■ Provided information ■
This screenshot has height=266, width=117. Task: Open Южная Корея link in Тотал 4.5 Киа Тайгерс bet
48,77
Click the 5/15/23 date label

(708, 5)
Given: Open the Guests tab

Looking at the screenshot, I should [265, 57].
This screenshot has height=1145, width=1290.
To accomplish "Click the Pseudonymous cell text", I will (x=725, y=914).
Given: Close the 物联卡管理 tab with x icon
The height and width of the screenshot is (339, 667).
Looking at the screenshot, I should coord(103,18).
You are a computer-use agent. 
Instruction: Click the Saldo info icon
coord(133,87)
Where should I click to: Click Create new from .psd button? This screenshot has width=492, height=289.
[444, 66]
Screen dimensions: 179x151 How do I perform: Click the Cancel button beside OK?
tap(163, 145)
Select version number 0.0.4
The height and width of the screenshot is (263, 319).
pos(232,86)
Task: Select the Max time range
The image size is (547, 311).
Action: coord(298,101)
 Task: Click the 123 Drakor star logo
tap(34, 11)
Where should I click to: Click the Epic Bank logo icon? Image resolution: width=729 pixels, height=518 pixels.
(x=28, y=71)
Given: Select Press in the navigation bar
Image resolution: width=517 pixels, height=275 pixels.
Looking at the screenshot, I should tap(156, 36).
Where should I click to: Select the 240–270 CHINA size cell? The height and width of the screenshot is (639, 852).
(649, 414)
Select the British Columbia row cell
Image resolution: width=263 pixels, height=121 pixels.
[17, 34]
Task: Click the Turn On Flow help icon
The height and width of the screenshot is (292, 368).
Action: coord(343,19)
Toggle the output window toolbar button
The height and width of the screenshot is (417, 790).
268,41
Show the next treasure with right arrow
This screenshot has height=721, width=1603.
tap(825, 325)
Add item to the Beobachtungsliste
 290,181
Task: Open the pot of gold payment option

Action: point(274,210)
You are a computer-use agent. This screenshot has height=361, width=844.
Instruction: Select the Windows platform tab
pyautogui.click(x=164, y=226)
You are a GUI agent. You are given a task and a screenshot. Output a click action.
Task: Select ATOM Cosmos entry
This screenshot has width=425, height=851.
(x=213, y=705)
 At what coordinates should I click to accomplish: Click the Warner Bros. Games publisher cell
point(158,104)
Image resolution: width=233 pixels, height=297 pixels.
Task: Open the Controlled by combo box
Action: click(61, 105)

■ Goal of the exercise ■
Count the lines above that contain the string "logo", treating case as significant, and give only the number.

■ Exercise output ■
2